Tuesday, 3 December 2013

"The city would then say, has a right to say: if you don't like it, then Sod Off."

1971.  A plan for a new city of a million people, to be built in and on an enormous disused quarry near Nuneaton in the Midlands, almost exactly half way between Birmingham and Leicester; using the great mounds of waste material as artificial hills, providing drama and a nice view over the countryside to the east.

A collaborative effort but it's mostly credited to Ivor de Wolfe (misprinted within as de Wofle), which was the pen name of Hubert de Cronin Hastings, the sometime editor of Architectural Review.

It's *really* an excuse for a diatribe against the town planning orthodoxy of the time - ie de-centralisation & de-congestion - which the authors' blame for their chief hate: suburban sprawl.  The post-war New Towns get a good kicking.

If you're familiar with Ian Nairn's "Outrage" and "Counter Attack" then you'll know what sort of thing to expect here; in fact, this feels like it completes a trilogy. The central message is the same: keep City, Town and Countryside separate and distinct from one another.

Nairn himself provides a foreward, and de Wolfe's style is similar - a mix of "now look here, really, I mean, come on now" and flip snarkiness.
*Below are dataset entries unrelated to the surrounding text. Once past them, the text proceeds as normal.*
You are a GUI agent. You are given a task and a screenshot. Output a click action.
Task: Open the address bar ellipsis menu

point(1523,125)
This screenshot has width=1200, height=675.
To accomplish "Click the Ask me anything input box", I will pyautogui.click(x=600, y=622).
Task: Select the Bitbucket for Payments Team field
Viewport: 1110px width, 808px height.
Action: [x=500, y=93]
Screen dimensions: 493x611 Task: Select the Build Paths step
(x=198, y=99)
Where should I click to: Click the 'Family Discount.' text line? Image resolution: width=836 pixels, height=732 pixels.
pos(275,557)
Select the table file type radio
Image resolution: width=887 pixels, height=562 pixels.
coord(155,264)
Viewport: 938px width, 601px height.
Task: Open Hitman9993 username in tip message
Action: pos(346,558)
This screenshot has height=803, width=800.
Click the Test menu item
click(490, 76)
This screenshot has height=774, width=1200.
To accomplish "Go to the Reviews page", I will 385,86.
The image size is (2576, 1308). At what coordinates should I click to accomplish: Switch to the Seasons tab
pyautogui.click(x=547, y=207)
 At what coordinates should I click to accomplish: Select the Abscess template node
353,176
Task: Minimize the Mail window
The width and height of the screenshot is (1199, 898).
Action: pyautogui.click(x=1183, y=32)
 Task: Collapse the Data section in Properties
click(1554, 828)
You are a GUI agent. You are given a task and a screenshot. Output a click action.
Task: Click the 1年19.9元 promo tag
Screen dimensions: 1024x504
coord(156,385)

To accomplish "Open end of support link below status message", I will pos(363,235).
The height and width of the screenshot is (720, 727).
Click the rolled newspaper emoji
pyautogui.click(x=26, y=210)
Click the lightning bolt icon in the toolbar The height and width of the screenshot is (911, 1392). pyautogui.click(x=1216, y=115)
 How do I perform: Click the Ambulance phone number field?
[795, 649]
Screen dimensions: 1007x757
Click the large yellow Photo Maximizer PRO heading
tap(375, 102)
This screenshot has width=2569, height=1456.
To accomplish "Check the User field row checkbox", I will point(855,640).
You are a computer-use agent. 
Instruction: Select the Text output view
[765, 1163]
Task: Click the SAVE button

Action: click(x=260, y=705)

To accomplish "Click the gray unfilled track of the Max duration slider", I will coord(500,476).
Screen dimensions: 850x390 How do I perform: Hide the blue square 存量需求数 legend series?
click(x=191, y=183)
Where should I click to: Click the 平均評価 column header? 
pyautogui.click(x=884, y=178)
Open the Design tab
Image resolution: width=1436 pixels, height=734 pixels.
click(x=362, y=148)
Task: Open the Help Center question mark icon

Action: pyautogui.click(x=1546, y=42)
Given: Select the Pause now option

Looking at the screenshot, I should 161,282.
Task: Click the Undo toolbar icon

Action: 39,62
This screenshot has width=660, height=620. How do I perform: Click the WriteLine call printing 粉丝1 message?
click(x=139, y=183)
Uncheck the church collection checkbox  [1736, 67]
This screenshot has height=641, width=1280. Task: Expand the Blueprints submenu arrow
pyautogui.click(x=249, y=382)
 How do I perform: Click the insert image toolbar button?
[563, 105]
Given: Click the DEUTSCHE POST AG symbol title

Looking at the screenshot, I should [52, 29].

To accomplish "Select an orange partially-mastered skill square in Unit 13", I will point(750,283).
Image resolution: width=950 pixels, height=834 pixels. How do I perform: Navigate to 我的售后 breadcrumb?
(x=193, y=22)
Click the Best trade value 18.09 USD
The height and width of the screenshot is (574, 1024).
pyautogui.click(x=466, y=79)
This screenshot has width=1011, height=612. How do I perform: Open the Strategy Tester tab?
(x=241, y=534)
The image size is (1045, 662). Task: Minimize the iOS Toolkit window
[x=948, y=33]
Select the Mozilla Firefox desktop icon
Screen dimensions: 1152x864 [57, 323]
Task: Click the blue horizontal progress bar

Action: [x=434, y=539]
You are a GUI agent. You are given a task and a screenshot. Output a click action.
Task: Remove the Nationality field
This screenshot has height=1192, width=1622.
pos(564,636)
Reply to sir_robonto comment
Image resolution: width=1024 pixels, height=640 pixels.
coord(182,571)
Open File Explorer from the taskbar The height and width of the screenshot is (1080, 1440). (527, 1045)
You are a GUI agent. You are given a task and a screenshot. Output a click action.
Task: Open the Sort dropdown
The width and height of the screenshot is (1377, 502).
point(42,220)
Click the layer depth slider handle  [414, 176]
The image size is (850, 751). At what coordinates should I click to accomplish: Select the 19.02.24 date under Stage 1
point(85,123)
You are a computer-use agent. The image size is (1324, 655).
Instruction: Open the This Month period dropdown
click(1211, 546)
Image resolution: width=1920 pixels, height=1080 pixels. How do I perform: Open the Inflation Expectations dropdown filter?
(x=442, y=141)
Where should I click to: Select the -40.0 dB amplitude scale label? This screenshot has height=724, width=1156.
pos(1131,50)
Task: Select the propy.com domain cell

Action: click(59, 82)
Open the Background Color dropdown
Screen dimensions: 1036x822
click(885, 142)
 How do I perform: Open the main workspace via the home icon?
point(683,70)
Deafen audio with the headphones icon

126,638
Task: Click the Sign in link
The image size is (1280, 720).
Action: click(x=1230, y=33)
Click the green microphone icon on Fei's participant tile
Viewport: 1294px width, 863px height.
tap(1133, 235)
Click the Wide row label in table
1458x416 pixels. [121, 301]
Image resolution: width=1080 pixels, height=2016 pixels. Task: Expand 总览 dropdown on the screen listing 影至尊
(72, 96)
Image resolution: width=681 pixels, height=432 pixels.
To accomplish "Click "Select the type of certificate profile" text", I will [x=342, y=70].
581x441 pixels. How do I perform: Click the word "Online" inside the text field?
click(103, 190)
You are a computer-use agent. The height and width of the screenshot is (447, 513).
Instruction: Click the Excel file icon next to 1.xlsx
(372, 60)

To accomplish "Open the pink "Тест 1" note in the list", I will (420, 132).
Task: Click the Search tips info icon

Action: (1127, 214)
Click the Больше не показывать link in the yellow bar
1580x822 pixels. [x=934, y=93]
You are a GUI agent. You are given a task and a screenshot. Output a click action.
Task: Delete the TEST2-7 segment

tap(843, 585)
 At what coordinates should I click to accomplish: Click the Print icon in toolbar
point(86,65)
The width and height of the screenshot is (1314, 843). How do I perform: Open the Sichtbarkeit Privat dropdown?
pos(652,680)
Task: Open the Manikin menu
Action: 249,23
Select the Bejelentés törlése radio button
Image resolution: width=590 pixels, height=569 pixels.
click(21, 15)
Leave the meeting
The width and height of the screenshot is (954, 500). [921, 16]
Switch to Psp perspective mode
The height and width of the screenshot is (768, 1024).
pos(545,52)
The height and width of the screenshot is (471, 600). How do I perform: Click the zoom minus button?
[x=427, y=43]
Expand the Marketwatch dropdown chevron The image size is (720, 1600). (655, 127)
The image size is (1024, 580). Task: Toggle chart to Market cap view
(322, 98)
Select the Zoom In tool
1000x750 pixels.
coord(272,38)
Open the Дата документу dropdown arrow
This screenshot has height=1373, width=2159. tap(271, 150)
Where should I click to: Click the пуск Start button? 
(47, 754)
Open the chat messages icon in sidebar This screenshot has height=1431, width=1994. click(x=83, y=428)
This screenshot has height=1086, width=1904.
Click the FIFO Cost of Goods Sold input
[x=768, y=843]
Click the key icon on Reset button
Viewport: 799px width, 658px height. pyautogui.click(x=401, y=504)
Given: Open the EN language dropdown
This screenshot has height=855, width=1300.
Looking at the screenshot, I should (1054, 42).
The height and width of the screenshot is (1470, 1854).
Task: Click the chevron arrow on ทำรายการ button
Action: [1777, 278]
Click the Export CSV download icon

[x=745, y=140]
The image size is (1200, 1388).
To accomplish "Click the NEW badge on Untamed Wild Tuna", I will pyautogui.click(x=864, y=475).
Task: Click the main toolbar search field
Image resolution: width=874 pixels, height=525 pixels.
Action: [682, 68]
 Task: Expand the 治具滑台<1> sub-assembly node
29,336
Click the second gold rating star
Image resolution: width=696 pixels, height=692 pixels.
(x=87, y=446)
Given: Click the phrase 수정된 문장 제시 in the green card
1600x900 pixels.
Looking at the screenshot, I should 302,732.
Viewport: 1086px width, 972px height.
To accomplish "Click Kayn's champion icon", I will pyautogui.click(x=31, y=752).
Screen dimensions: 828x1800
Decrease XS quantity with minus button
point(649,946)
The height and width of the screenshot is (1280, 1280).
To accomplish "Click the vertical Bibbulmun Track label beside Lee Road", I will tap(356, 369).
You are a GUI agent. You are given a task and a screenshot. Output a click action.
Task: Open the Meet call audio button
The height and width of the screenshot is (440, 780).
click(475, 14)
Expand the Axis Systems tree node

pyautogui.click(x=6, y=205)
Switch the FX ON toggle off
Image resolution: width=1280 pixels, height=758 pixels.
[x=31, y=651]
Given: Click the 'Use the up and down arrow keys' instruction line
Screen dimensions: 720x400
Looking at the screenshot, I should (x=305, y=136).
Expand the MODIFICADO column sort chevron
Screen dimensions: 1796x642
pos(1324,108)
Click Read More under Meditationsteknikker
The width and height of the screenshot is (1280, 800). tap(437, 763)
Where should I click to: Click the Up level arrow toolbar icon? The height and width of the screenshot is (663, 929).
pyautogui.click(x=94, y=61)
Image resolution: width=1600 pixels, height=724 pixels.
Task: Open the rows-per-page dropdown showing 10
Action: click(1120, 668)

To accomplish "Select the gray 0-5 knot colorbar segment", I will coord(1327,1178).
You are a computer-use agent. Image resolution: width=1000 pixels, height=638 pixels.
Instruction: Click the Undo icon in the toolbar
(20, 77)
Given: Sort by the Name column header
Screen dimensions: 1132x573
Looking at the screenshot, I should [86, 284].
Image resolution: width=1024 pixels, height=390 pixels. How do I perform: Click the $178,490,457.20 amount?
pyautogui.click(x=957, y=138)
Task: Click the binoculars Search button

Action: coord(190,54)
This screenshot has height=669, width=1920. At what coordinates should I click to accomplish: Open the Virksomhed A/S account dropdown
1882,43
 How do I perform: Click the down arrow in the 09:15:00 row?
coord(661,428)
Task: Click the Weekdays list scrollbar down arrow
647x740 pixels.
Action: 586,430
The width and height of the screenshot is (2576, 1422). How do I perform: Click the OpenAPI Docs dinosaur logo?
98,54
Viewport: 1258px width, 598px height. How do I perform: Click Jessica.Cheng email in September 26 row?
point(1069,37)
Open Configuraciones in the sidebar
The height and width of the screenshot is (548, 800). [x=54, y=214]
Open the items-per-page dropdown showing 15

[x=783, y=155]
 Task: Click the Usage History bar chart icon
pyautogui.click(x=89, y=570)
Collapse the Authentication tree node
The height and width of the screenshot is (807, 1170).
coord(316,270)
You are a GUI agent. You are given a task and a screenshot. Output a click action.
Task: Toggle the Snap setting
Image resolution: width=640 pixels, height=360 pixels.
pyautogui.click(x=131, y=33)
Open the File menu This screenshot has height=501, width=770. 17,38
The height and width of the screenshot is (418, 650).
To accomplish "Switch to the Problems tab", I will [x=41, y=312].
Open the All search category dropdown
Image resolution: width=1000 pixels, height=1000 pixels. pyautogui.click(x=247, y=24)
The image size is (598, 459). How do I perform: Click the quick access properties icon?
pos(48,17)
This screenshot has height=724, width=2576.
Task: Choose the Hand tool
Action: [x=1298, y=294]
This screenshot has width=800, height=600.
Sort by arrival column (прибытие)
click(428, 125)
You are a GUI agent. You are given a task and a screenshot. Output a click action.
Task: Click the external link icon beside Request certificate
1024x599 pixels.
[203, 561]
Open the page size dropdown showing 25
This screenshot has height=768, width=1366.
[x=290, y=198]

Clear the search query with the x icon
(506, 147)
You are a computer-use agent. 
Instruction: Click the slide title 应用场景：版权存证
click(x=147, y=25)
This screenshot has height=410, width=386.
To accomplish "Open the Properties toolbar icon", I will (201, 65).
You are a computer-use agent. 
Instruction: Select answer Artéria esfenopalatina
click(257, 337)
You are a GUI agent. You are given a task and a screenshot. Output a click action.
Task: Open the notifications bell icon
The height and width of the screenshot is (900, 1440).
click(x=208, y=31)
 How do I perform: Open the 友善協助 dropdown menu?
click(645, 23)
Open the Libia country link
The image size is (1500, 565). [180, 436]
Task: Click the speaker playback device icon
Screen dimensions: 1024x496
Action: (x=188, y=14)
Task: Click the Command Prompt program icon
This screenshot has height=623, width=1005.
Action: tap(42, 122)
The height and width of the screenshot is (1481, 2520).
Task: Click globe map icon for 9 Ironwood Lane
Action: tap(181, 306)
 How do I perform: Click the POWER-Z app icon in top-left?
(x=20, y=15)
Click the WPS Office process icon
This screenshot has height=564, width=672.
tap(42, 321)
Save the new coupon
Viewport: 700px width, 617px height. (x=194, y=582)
Interestingly, Paolo Soleri and his then recent publication City in the Image of Man get 2 or 3 mentions, the first a slightly bitchy comment on the sheer size of the book, but later ones acknowledging the similarity of his philosophy to theirs (ie: it's a crime to waste precious space).

There are some great photo collages which I'll bung up in due course etc (ie probably never).